■ What the task asks
Extract the text of every entry below exactly; leave images out.

■ Records supplied
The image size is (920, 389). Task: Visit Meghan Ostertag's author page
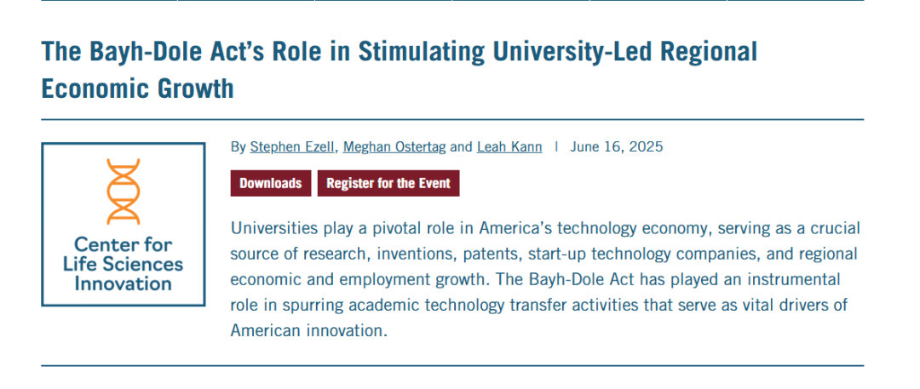coord(394,146)
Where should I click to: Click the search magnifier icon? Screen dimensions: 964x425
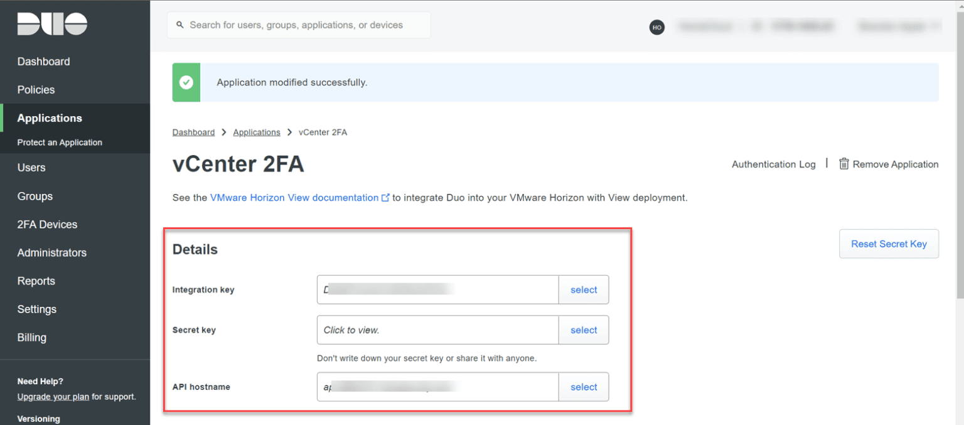coord(180,25)
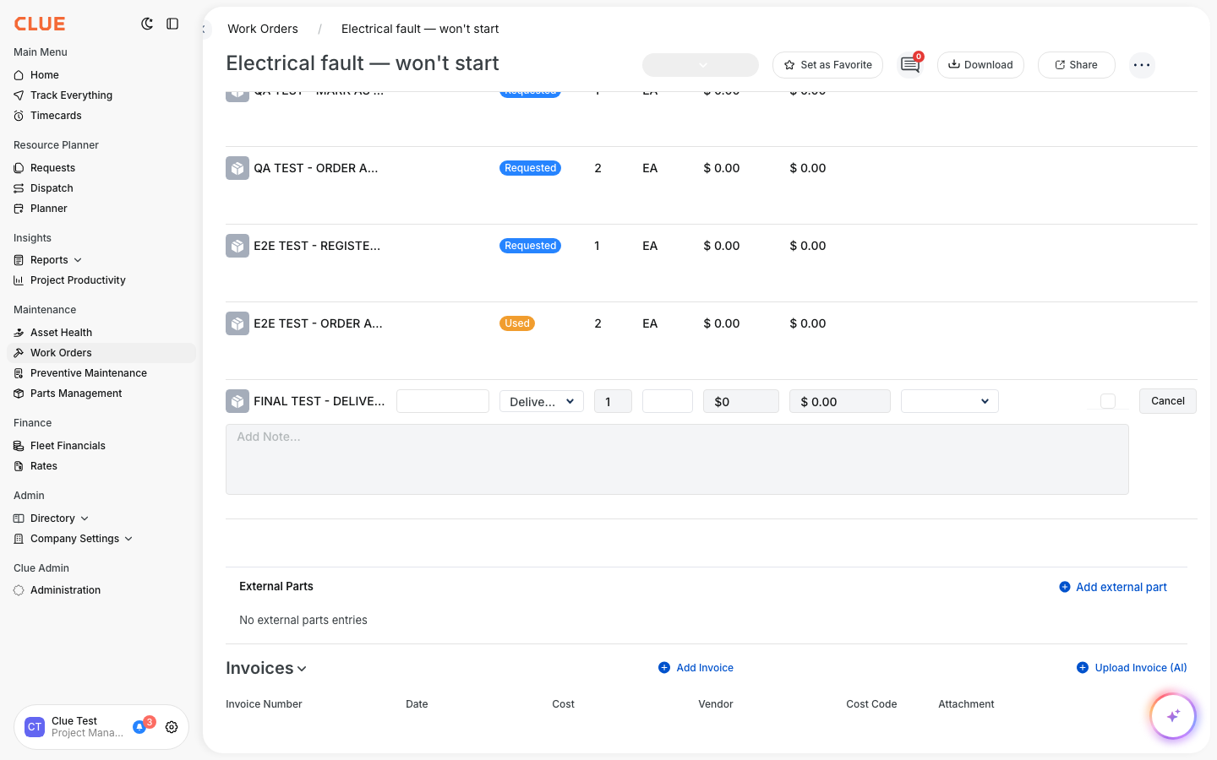This screenshot has height=760, width=1217.
Task: Click the Add Note text area
Action: pos(676,459)
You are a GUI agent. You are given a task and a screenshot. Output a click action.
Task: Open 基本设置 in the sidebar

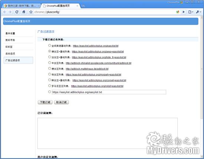[x=10, y=33]
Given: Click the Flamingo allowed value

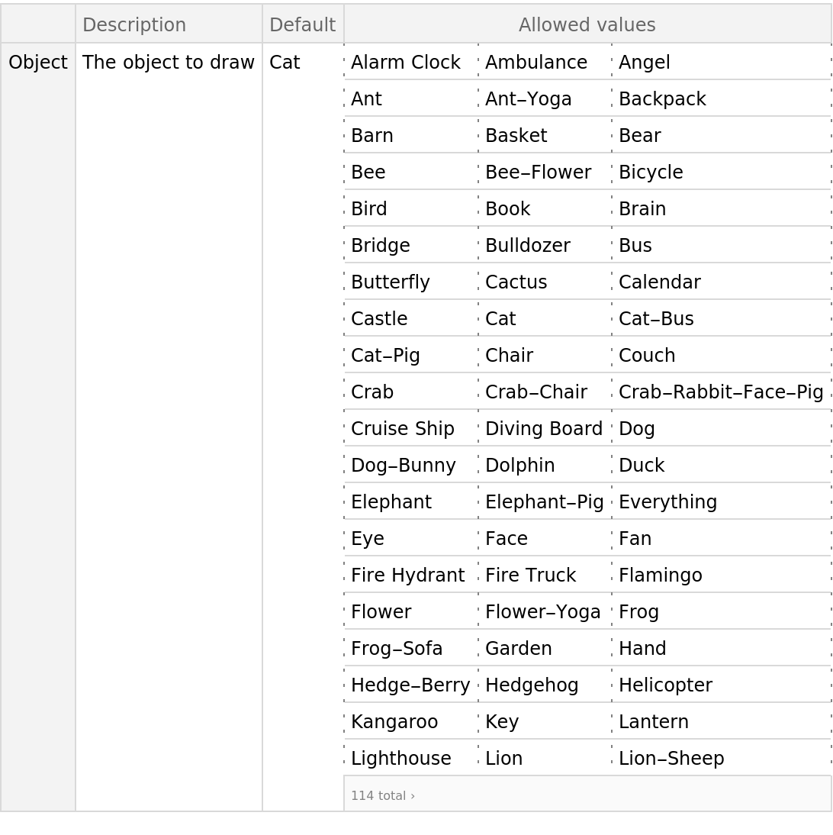Looking at the screenshot, I should click(x=660, y=575).
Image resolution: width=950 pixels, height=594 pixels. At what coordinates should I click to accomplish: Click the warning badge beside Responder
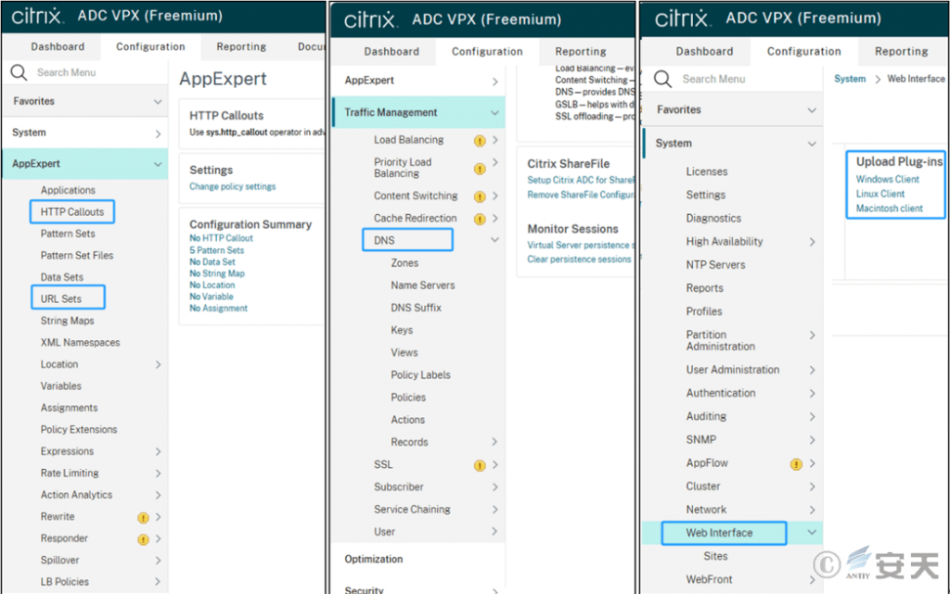(143, 539)
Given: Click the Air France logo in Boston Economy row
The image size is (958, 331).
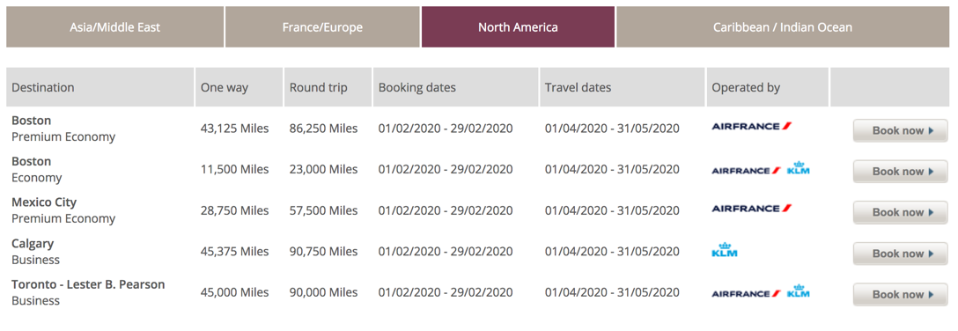Looking at the screenshot, I should point(746,171).
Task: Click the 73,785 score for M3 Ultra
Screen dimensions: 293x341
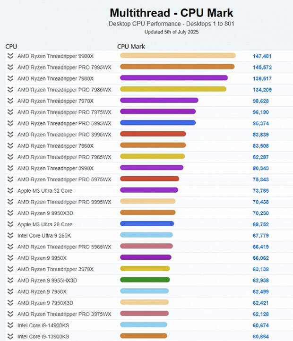Action: tap(260, 191)
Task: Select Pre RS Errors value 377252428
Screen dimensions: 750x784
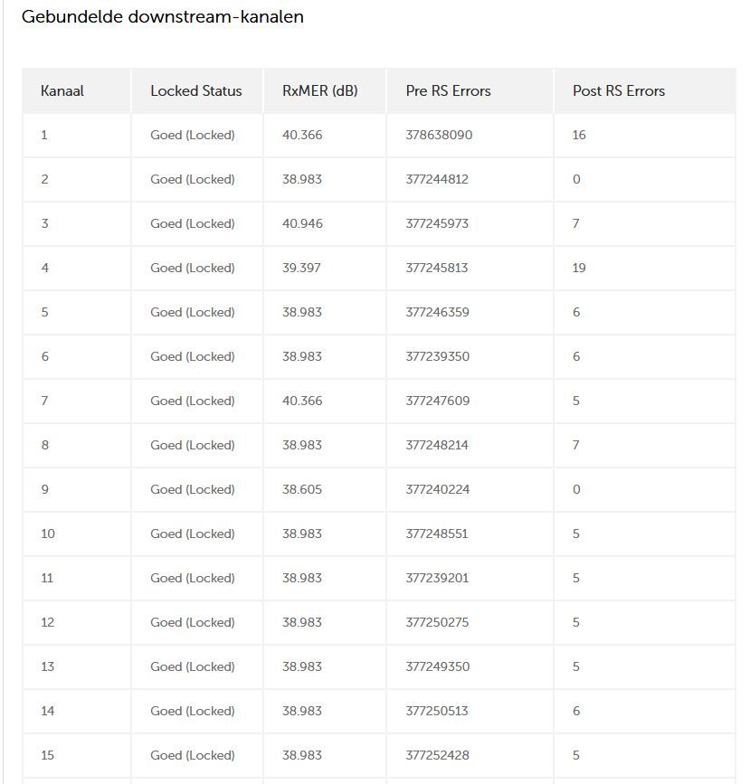Action: pyautogui.click(x=438, y=755)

■ Result of the task
The image size is (920, 389). Task: Visit Meghan Ostertag's author page
coord(394,146)
Where should I click to: Click the search magnifier icon? Screen dimensions: 964x425
coord(180,25)
This screenshot has height=760, width=1217.
Task: Click the Add Note text area
Action: pos(676,459)
You are a GUI agent. You are given a task and a screenshot. Output a click action.
Task: Open 基本设置 in the sidebar

[x=10, y=33]
Given: Click the Flamingo allowed value

Looking at the screenshot, I should click(x=660, y=575).
Image resolution: width=950 pixels, height=594 pixels. At what coordinates should I click to accomplish: Click the warning badge beside Responder
(143, 539)
Given: Click the Air France logo in Boston Economy row
The image size is (958, 331).
Looking at the screenshot, I should point(746,171).
Task: Click the 73,785 score for M3 Ultra
Screen dimensions: 293x341
Action: tap(260, 191)
Task: Select Pre RS Errors value 377252428
Screen dimensions: 750x784
Action: pyautogui.click(x=438, y=755)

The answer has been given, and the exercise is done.